I got a ROC-RK3328-CC SBC because it has true gigabit ethernet, emmc, and USB3. These are all better I/O options than the latest Raspberry Pi 3 B+.
I put a SATA hard drive in a USB3 adapter and connected it. The SBC froze when I tried to create a filesystem on the hard drive, and it had a kernel message of
dwmmc_rockchip ff500000.dwmmc: Unexpected interrupt latency. I worked around this by moving IRQ 37 (mmc interrupt) to another cpu core:
echo 2 | sudo tee /proc/irq/37/smp_affinity. After moving the interrupt to another core, I didn't have any more problems with USB3. Write speeds with dd were good:
12004098048 bytes (12 GB, 11 GiB) copied, 106.639 s, 113 MB/s. The SBC+USB3 hard drive combined use between 700mA-900mA.

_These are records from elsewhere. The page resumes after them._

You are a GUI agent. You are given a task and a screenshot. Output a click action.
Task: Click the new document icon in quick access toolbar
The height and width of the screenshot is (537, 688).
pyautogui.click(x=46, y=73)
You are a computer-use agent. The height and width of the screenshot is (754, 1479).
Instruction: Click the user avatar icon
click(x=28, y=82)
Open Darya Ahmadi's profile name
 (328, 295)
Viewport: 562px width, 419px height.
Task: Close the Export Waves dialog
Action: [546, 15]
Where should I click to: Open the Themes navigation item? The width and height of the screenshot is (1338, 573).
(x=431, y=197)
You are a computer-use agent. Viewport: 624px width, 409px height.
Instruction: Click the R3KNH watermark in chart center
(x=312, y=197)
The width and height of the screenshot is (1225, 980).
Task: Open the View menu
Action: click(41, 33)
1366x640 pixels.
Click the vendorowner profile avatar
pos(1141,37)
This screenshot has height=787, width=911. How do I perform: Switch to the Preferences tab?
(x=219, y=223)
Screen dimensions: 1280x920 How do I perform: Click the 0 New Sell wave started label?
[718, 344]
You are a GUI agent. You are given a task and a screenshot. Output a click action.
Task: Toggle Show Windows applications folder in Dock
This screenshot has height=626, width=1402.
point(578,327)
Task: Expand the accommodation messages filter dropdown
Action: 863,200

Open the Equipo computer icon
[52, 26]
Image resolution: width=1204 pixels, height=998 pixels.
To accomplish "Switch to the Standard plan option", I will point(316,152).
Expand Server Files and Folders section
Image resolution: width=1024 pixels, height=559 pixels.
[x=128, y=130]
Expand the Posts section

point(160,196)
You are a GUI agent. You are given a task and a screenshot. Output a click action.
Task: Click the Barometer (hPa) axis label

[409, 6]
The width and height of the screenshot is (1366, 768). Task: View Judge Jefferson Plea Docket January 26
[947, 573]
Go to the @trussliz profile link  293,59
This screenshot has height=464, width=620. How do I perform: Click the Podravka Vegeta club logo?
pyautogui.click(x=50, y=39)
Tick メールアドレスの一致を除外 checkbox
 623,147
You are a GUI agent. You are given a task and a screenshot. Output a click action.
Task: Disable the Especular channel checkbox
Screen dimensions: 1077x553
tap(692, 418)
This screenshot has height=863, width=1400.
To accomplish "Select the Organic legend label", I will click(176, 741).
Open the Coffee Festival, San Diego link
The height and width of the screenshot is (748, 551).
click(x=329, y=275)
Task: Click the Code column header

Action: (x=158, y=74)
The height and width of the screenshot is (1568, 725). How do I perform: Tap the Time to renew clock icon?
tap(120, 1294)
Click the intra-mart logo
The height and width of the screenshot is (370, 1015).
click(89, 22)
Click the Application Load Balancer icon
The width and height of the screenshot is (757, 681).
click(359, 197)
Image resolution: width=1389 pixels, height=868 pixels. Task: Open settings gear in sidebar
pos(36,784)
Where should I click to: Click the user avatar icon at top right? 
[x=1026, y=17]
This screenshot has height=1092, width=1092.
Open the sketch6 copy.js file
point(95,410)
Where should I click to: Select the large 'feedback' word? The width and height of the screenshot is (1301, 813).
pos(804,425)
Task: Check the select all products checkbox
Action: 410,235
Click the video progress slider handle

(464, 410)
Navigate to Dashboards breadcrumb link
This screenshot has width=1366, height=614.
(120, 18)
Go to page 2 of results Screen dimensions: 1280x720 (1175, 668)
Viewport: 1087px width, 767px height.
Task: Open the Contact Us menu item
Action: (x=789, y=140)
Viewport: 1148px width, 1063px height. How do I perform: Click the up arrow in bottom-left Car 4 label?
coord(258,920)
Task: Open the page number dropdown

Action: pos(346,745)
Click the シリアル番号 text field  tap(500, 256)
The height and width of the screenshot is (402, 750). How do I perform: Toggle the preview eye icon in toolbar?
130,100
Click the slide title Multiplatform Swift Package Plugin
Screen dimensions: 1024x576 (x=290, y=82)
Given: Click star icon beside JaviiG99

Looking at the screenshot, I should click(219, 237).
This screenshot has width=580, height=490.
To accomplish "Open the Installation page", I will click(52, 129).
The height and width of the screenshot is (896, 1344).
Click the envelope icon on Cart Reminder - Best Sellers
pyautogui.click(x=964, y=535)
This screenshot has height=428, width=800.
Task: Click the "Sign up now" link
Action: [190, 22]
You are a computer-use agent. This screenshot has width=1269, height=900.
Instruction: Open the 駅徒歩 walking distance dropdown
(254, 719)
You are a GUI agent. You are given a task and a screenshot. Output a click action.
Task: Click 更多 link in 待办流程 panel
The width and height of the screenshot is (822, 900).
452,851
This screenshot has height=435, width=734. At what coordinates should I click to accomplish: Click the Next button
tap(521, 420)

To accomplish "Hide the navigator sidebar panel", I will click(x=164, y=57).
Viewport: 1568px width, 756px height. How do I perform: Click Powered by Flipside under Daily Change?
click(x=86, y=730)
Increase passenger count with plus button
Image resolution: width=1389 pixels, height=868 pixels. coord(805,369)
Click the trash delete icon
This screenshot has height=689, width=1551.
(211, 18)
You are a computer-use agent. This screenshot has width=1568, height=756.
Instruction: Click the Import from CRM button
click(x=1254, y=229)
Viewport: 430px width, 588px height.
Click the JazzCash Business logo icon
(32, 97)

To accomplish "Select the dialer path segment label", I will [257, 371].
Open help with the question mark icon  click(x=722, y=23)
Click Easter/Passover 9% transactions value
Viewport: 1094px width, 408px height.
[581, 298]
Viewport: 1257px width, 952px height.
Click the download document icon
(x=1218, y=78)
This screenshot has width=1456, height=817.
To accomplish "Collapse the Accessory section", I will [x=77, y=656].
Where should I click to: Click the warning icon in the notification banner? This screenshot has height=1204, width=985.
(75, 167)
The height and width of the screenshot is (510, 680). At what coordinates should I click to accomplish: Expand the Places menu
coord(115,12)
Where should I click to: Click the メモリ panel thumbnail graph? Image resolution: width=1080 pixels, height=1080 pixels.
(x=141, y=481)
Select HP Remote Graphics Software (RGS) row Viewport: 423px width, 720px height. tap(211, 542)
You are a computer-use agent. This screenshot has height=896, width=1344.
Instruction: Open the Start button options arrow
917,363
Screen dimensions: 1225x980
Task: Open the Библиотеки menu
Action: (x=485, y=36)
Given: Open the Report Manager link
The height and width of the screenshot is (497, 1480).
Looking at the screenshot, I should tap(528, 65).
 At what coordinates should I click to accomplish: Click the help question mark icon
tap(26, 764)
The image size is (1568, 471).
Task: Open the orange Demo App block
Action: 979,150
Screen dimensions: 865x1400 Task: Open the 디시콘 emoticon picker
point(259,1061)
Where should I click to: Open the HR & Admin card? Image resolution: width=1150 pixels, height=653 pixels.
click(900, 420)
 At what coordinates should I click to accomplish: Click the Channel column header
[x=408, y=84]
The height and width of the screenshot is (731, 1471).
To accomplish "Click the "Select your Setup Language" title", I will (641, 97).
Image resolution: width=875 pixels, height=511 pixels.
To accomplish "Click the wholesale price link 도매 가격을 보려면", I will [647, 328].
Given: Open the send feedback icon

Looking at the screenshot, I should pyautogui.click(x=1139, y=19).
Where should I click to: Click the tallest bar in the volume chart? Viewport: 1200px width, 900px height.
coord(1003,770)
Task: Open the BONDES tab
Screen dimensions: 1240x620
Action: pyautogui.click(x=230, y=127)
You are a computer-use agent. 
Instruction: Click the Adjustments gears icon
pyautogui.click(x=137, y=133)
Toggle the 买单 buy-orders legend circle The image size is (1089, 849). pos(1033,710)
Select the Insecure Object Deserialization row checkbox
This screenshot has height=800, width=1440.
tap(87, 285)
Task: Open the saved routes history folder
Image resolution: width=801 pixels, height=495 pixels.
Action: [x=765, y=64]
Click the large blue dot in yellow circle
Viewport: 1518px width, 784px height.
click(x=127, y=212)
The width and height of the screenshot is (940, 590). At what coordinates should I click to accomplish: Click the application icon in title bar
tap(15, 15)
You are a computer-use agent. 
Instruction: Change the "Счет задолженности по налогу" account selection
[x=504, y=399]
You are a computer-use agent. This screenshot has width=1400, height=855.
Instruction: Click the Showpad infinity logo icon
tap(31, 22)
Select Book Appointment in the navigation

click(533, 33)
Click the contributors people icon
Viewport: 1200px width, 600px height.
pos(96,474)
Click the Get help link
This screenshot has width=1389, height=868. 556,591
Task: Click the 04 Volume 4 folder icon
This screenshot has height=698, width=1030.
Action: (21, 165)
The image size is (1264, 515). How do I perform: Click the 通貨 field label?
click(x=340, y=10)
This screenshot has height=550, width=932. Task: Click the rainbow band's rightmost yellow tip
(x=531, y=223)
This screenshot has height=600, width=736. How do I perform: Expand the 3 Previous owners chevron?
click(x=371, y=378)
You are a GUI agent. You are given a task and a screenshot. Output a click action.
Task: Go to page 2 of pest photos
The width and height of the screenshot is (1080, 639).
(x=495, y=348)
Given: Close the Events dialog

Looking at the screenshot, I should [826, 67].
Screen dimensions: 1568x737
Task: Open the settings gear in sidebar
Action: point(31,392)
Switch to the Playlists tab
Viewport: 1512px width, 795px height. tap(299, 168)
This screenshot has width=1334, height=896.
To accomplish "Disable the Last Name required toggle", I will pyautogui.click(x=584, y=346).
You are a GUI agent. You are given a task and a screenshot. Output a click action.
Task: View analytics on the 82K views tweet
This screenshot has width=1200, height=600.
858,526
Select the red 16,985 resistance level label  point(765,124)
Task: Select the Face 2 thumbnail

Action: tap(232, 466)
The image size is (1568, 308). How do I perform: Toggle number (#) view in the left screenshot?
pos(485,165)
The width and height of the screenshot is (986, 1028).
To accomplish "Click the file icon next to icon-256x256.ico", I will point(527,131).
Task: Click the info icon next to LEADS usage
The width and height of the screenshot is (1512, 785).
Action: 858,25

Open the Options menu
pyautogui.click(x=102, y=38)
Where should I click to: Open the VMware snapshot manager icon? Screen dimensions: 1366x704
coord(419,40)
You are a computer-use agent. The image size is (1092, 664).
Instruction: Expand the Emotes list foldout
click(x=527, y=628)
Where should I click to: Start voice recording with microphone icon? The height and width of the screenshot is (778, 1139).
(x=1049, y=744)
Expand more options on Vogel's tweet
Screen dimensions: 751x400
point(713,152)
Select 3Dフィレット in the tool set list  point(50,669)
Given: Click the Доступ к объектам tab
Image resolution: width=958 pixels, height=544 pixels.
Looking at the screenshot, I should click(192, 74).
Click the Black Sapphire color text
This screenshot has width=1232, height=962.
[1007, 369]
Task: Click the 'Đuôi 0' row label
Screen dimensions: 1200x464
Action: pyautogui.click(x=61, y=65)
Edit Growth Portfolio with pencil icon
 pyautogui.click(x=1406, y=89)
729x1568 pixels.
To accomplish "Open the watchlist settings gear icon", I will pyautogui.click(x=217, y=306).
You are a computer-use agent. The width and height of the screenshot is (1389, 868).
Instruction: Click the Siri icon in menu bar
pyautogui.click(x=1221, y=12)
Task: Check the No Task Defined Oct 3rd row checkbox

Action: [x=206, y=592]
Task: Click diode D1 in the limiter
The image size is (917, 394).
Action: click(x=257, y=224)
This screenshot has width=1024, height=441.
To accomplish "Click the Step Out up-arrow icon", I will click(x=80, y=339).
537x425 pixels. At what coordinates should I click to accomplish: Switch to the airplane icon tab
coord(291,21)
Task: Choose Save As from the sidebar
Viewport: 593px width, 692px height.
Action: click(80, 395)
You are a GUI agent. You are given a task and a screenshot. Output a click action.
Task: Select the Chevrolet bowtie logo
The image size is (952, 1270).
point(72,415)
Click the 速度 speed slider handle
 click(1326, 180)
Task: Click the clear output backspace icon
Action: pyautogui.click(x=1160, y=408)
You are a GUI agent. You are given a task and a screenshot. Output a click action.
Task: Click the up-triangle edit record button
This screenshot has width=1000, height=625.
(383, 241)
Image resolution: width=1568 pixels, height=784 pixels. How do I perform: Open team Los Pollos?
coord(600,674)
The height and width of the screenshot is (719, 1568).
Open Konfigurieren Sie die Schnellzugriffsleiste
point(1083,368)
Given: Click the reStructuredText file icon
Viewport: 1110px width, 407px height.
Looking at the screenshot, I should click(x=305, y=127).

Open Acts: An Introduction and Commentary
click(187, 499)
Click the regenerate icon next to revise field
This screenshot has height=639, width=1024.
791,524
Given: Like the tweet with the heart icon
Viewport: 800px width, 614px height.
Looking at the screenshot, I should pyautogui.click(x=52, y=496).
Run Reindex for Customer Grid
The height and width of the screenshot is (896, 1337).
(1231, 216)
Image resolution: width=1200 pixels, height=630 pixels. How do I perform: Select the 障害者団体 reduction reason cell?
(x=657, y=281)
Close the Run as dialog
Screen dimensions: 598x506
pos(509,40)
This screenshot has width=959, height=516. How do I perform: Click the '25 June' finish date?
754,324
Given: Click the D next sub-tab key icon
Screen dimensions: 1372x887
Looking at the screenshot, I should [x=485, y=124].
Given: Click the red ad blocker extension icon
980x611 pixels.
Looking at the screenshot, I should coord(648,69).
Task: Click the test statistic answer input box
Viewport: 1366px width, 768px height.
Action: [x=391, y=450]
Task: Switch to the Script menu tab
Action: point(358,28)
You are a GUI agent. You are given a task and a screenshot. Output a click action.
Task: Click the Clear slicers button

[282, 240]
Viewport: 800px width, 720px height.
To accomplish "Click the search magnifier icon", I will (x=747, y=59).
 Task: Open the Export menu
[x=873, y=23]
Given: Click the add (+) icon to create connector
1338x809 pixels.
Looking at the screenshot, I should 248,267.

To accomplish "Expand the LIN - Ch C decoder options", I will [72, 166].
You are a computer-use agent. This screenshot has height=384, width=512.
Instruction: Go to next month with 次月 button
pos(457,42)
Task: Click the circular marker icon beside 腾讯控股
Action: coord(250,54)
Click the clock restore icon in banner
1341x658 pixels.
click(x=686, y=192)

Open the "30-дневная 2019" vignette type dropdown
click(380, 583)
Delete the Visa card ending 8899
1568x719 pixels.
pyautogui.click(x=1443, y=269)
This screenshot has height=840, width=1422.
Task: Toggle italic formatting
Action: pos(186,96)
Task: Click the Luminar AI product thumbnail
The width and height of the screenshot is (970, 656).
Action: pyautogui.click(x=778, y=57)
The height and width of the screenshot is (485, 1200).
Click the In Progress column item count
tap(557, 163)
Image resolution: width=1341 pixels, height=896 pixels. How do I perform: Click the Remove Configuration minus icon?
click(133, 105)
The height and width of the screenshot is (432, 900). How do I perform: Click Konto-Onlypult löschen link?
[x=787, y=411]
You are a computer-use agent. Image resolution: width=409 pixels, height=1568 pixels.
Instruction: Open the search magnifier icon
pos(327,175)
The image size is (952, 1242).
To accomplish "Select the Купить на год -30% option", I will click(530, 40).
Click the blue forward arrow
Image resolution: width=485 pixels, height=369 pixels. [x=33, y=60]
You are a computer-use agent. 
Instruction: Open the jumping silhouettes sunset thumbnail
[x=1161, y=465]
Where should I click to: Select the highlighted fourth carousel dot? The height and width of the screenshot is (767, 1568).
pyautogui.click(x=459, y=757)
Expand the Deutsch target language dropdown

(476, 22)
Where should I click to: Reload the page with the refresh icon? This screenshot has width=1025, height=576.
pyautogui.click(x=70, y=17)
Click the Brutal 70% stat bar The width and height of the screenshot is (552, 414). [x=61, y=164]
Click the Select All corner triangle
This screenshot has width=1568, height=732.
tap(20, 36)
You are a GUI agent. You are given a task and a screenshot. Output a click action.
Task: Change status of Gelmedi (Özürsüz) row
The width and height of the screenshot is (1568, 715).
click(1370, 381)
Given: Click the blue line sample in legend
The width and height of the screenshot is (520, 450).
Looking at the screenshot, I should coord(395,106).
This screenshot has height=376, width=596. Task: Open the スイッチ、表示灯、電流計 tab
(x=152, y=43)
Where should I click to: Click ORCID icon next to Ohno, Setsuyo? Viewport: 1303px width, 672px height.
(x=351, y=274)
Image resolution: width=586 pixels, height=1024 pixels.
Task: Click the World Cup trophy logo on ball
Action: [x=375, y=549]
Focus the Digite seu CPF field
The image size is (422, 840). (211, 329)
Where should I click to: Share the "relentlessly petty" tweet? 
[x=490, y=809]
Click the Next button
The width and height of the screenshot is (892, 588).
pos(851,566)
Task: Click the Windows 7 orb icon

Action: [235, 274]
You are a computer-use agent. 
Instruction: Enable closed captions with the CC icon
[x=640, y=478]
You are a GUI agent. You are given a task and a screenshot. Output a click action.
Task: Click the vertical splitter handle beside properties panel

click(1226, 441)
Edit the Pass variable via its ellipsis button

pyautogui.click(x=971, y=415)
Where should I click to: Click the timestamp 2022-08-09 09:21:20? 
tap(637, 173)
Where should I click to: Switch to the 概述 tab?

The default ethernet rx coalesce delay is set pretty high, so I lowered it with
ethtool -C eth0 rx-usecs 66.
To get working USB3 mass storage drivers as well as PPS drivers, I recompiled the kernel. The RK3328 vendor kernel is based on 4.4.114. I used the roc-rk3328-cc branch to build my new kernel. I had to use gcc 7, as gcc 8 produces too many code warnings. There were a few code formatting issues in the vendor supplied wireless drivers that gcc 7 complained about that I had to work around.
The default vendor config is pretty minimal, and I added
CONFIG_PPS_CLIENT_GPIO=m to get the pps-gpio module.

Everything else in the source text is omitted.